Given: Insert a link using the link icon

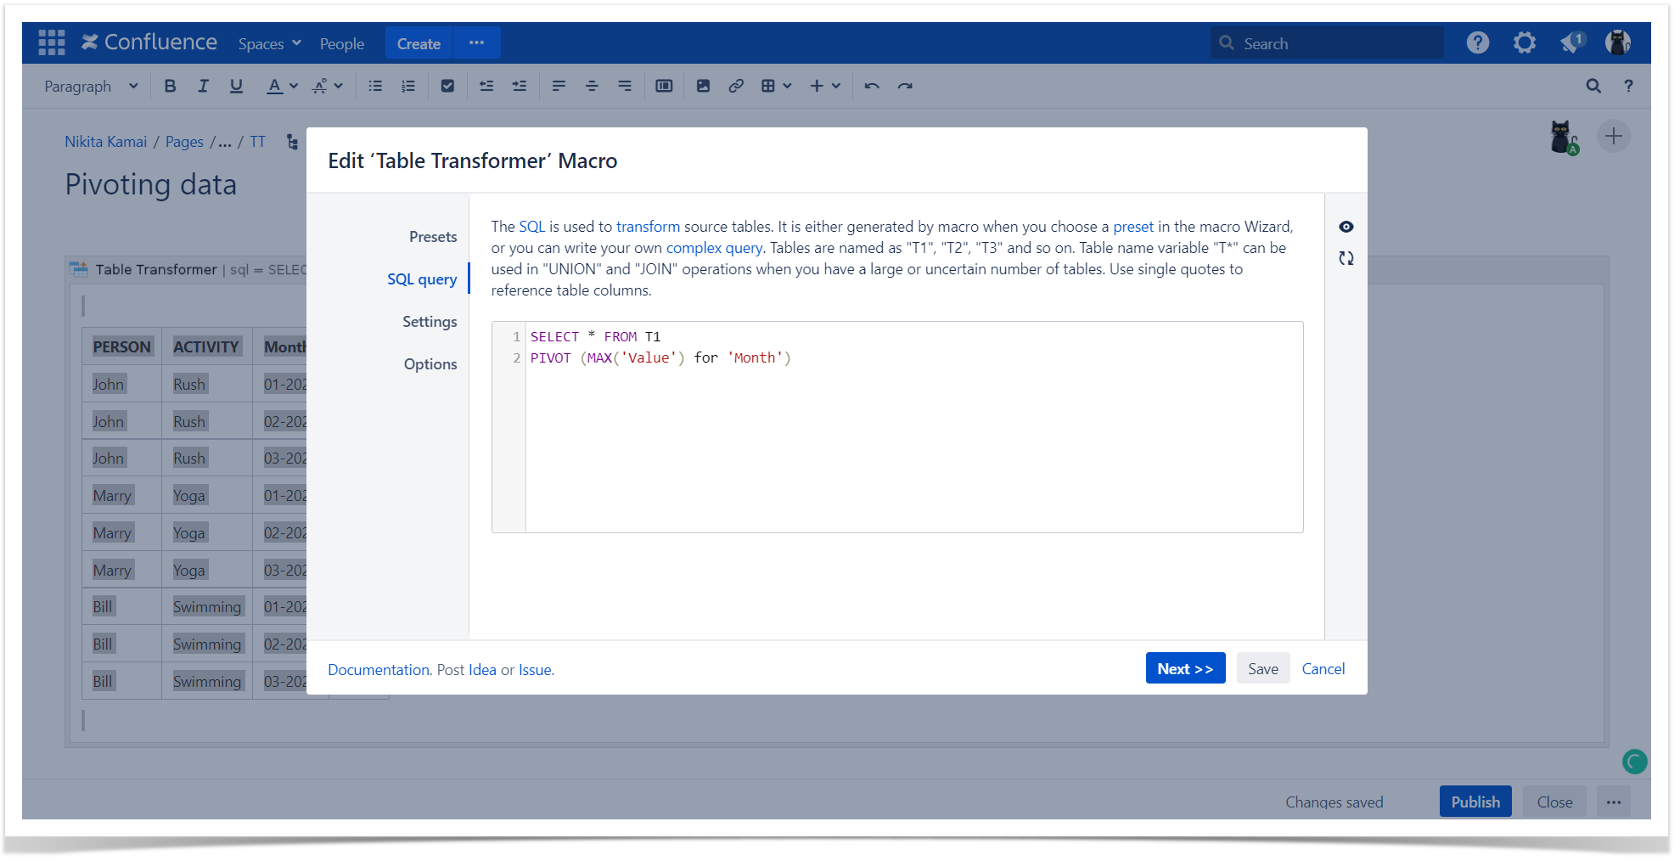Looking at the screenshot, I should pos(736,86).
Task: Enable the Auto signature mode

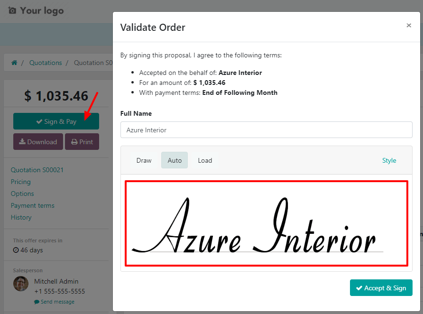Action: tap(174, 160)
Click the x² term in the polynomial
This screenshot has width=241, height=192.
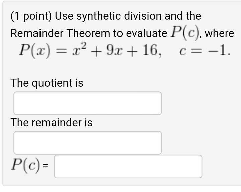click(81, 50)
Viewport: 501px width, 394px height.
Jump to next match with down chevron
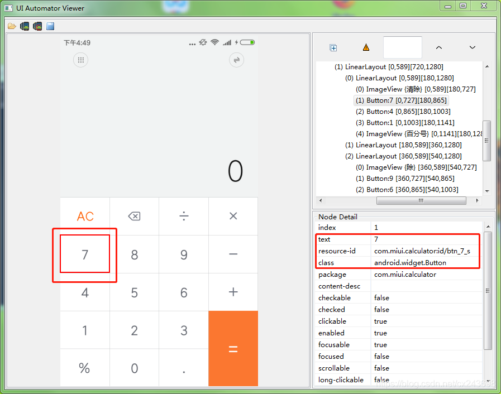pyautogui.click(x=473, y=48)
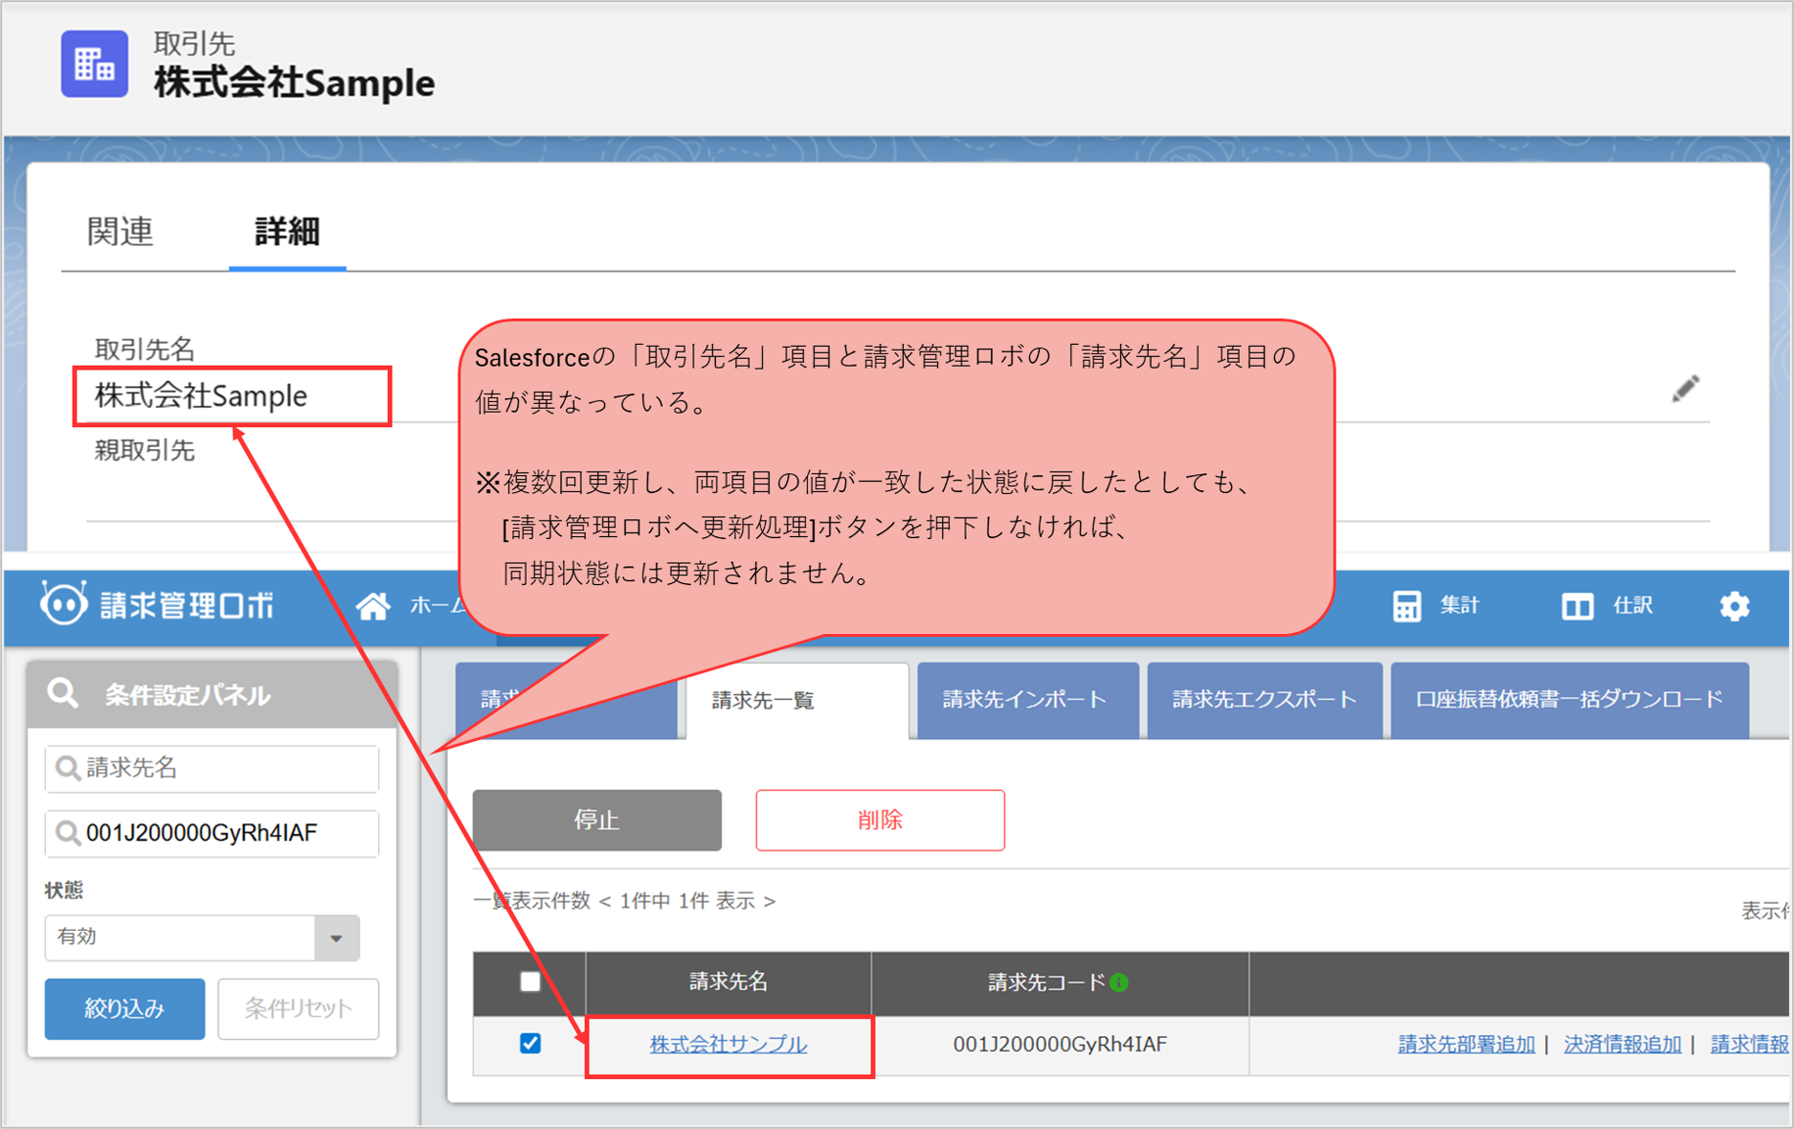Click the 請求管理ロボ robot logo

[x=63, y=604]
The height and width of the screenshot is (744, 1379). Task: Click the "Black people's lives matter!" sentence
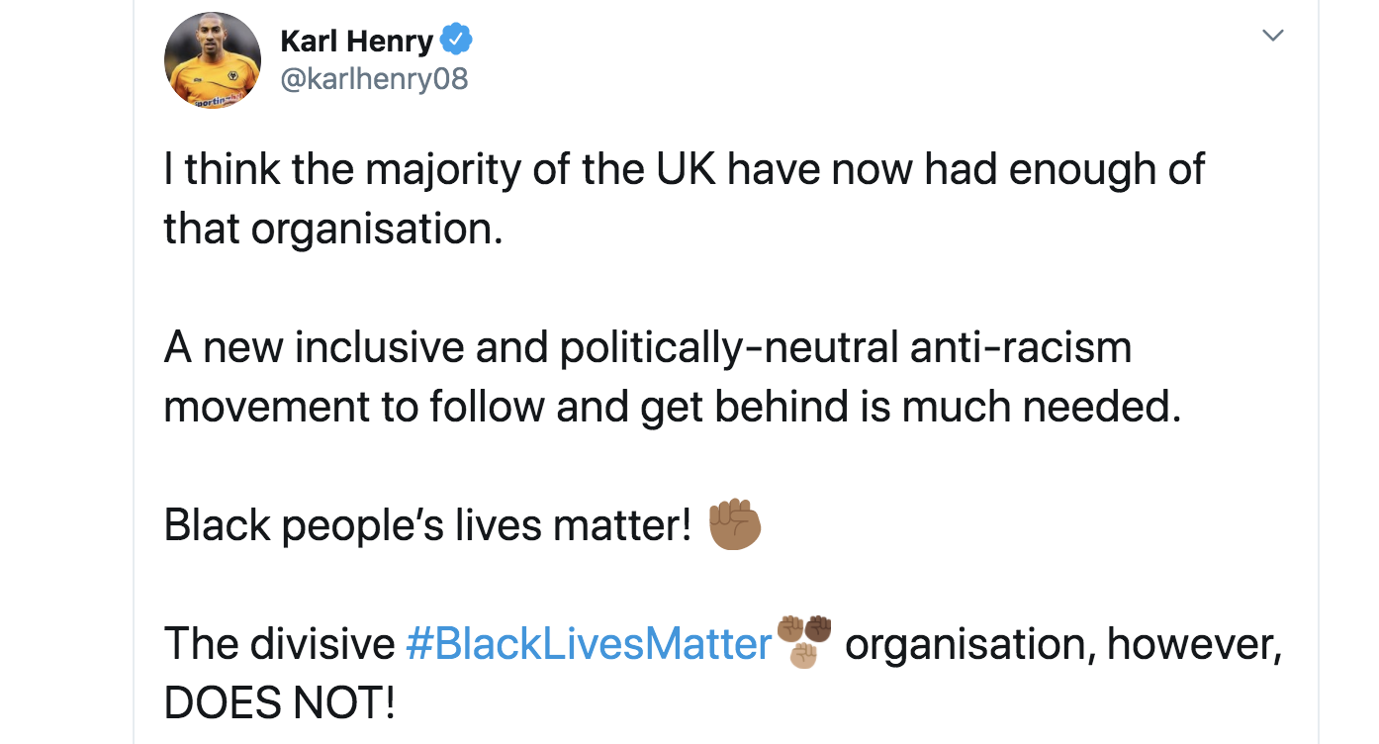[x=427, y=525]
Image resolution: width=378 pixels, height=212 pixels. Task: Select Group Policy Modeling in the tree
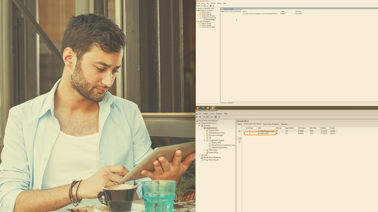pyautogui.click(x=212, y=158)
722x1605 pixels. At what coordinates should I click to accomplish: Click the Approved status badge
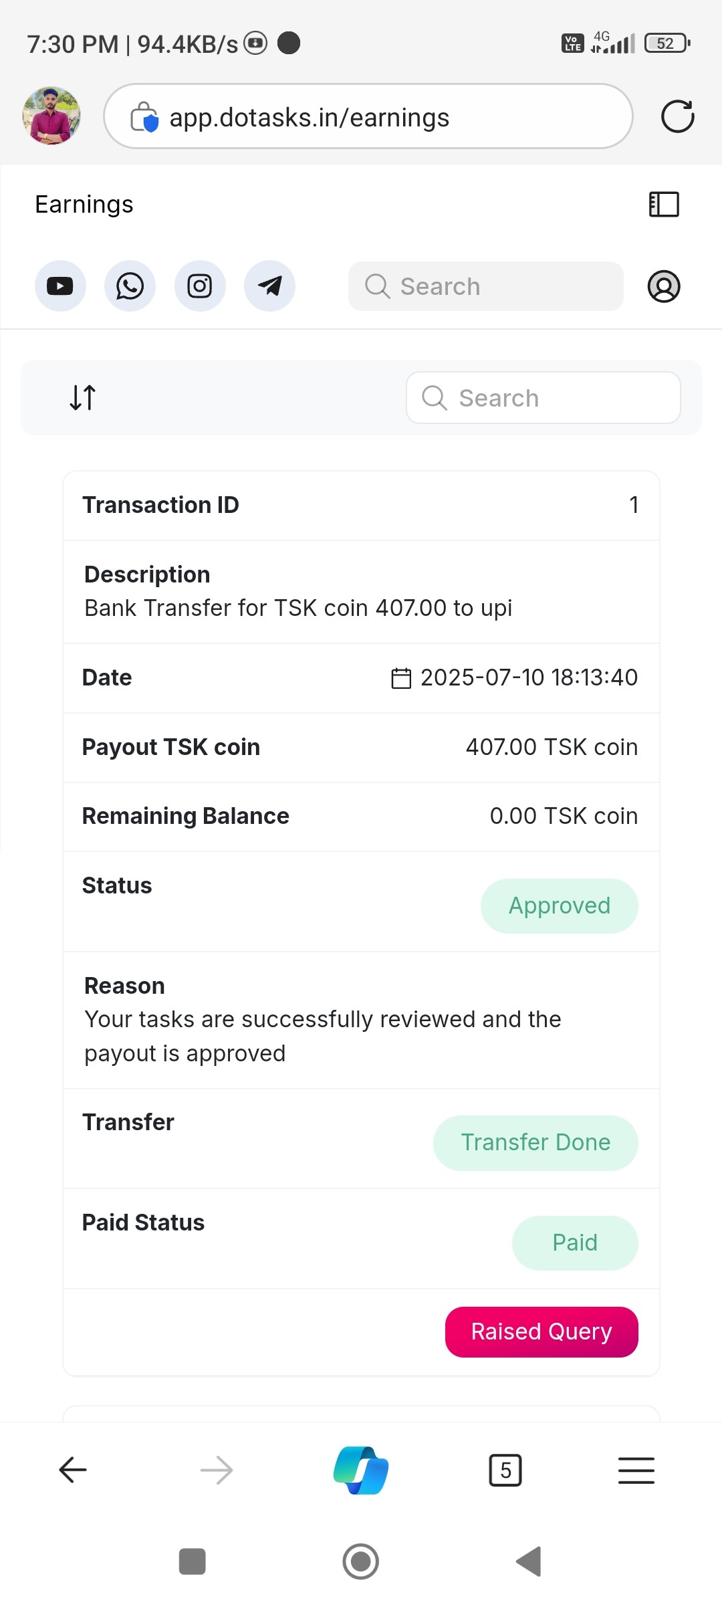pyautogui.click(x=559, y=905)
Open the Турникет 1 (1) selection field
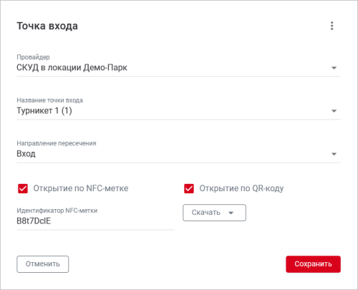The image size is (358, 290). coord(178,111)
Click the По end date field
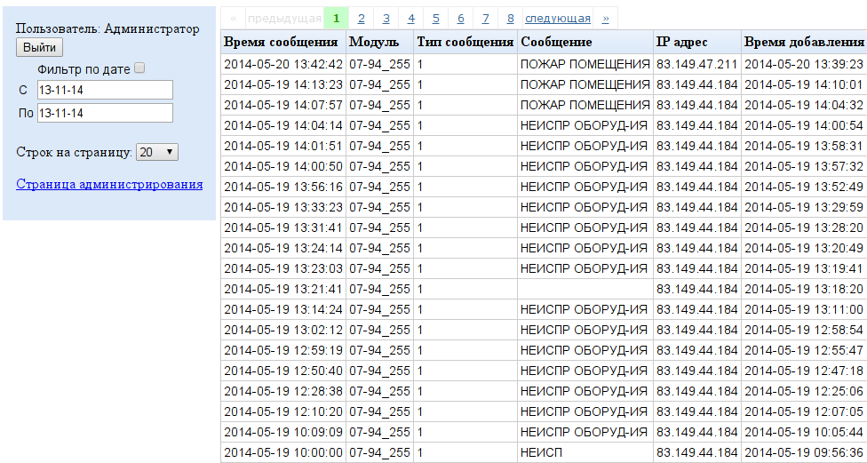 [x=105, y=113]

·····

- _Task directions_: Reproduce each record from above exactly; pictures do not belong in the copy.

- _Written answer_:
Given: Insert a link using the link icon

Looking at the screenshot, I should pos(736,86).
Task: Enable the Auto signature mode

Action: tap(174, 160)
Click the x² term in the polynomial
This screenshot has width=241, height=192.
click(81, 50)
Viewport: 501px width, 394px height.
Jump to next match with down chevron
pyautogui.click(x=473, y=48)
Click the 請求管理ロボ robot logo

[x=63, y=604]
The height and width of the screenshot is (744, 1379). Task: Click the "Black people's lives matter!" sentence
[x=427, y=525]
Image resolution: width=378 pixels, height=212 pixels. Task: Select Group Policy Modeling in the tree
pyautogui.click(x=212, y=158)
722x1605 pixels. At what coordinates should I click to accomplish: Click the Approved status badge
pyautogui.click(x=559, y=905)
Open the Турникет 1 (1) selection field
The image size is (358, 290). coord(178,111)
Click the По end date field
 [x=105, y=113]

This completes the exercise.